Content starts

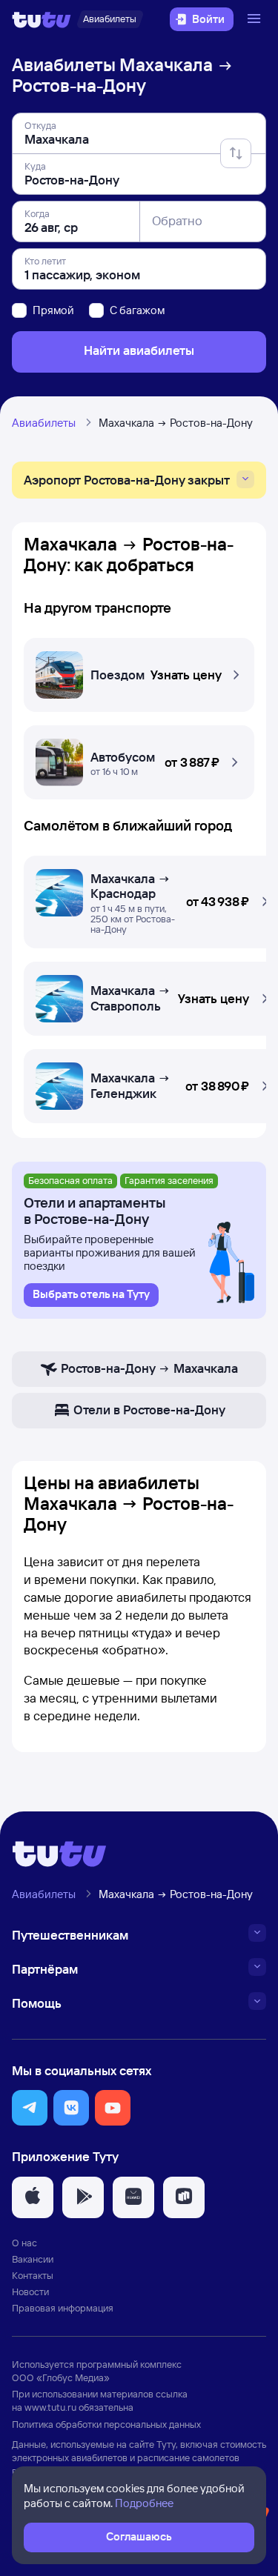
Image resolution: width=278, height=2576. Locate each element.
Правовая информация (62, 2308)
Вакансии (32, 2259)
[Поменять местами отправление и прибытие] (235, 153)
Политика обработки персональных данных (106, 2424)
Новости (30, 2291)
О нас (24, 2243)
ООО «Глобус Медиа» (61, 2377)
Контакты (32, 2275)
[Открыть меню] (255, 19)
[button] (139, 671)
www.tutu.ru (50, 2407)
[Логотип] (41, 19)
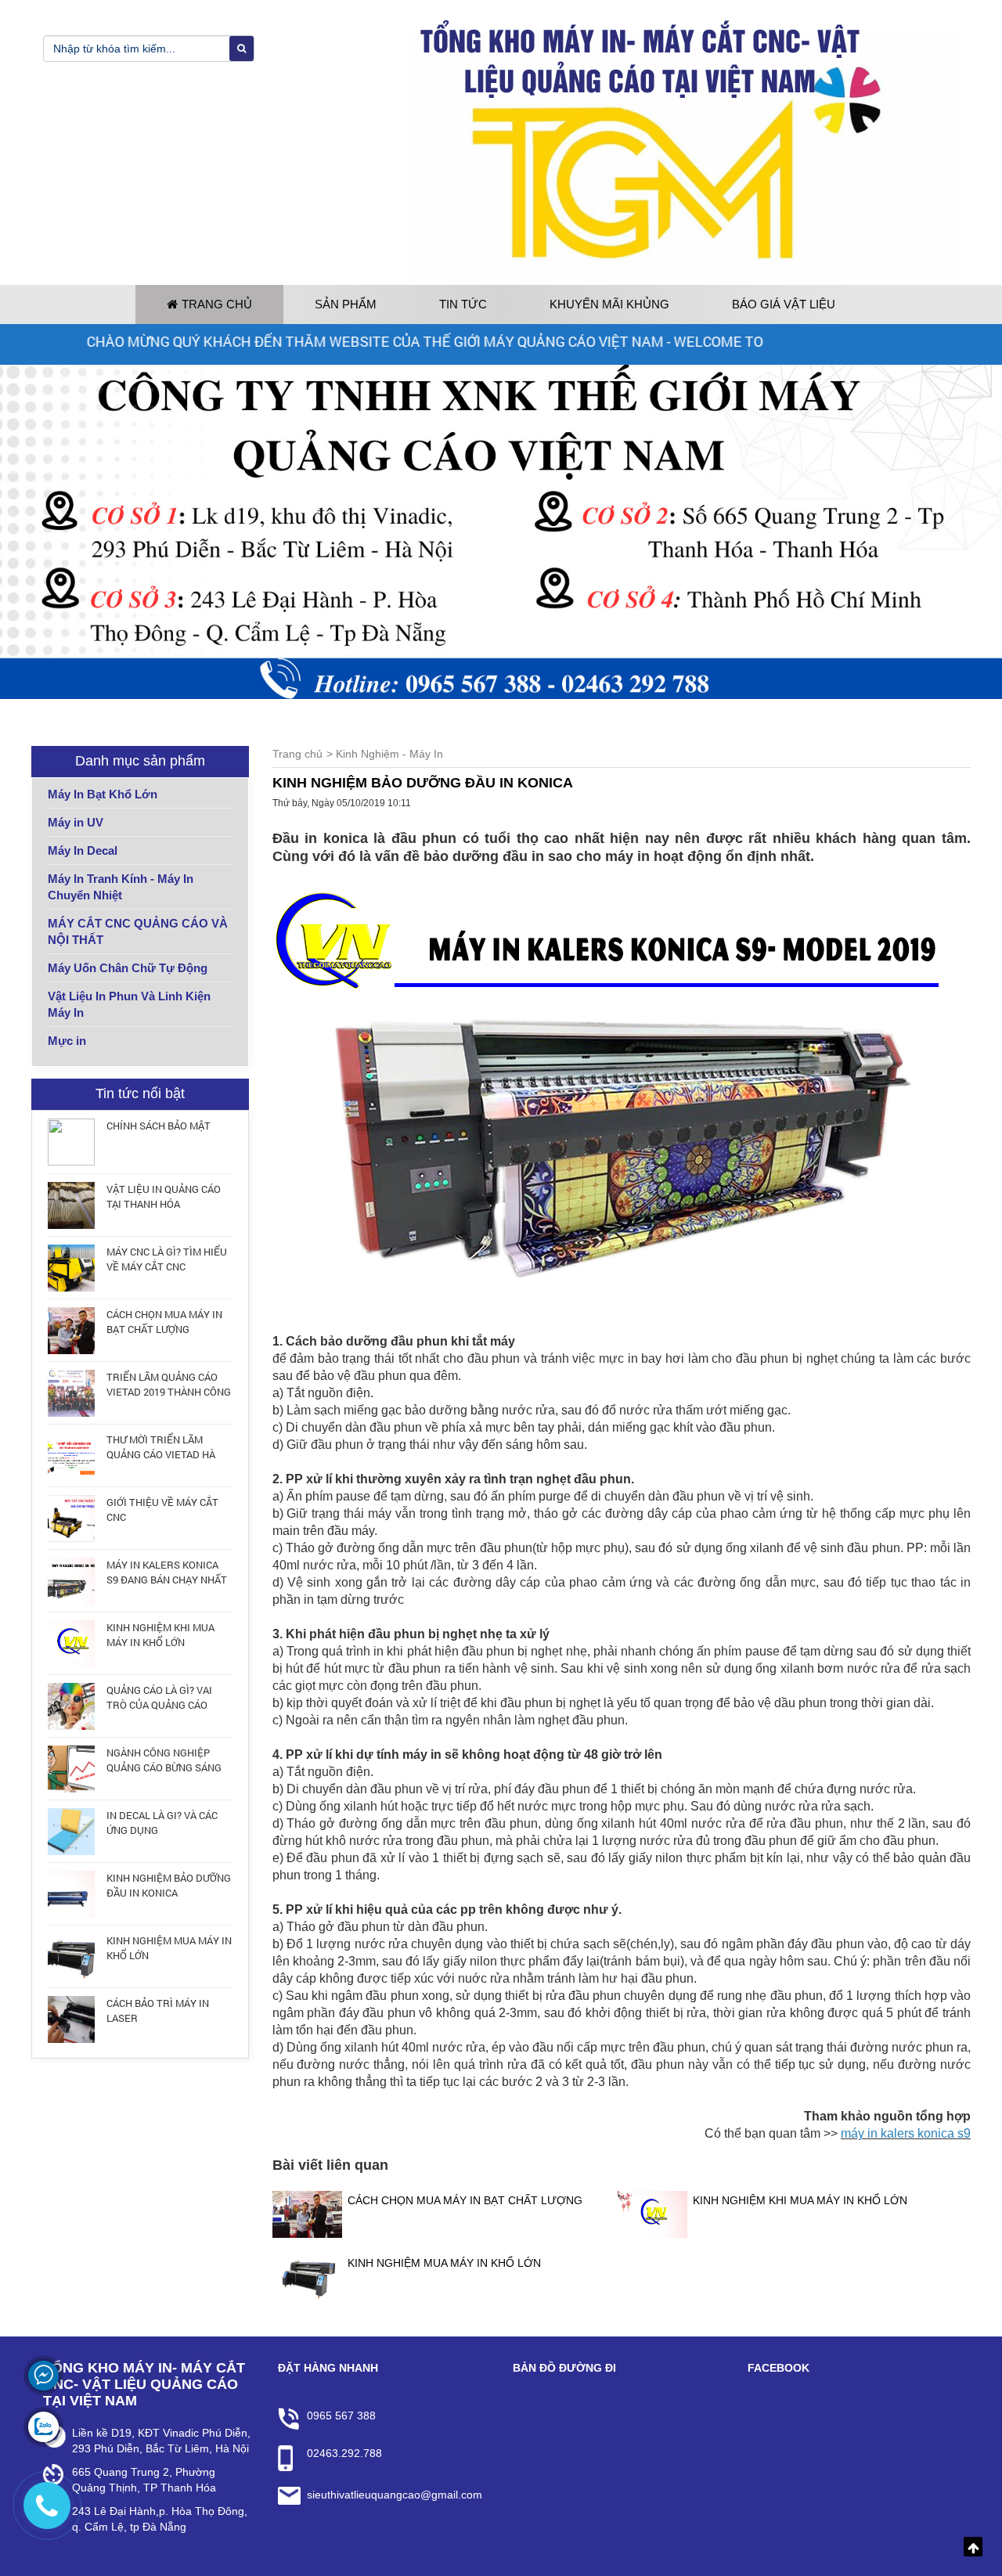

Content ends

[Task requirements] The lines from the one containing "Правовая информация (62, 2308)" through the last line of the data above are to be transcribed exactly, both included, with all pictures left out.

[Output of the exercise]
Правовая информация (62, 2308)
Вакансии (32, 2259)
[Поменять местами отправление и прибытие] (235, 153)
Политика обработки персональных данных (106, 2424)
Новости (30, 2291)
О нас (24, 2243)
ООО «Глобус Медиа» (61, 2377)
Контакты (32, 2275)
[Открыть меню] (255, 19)
[button] (139, 671)
www.tutu.ru (50, 2407)
[Логотип] (41, 19)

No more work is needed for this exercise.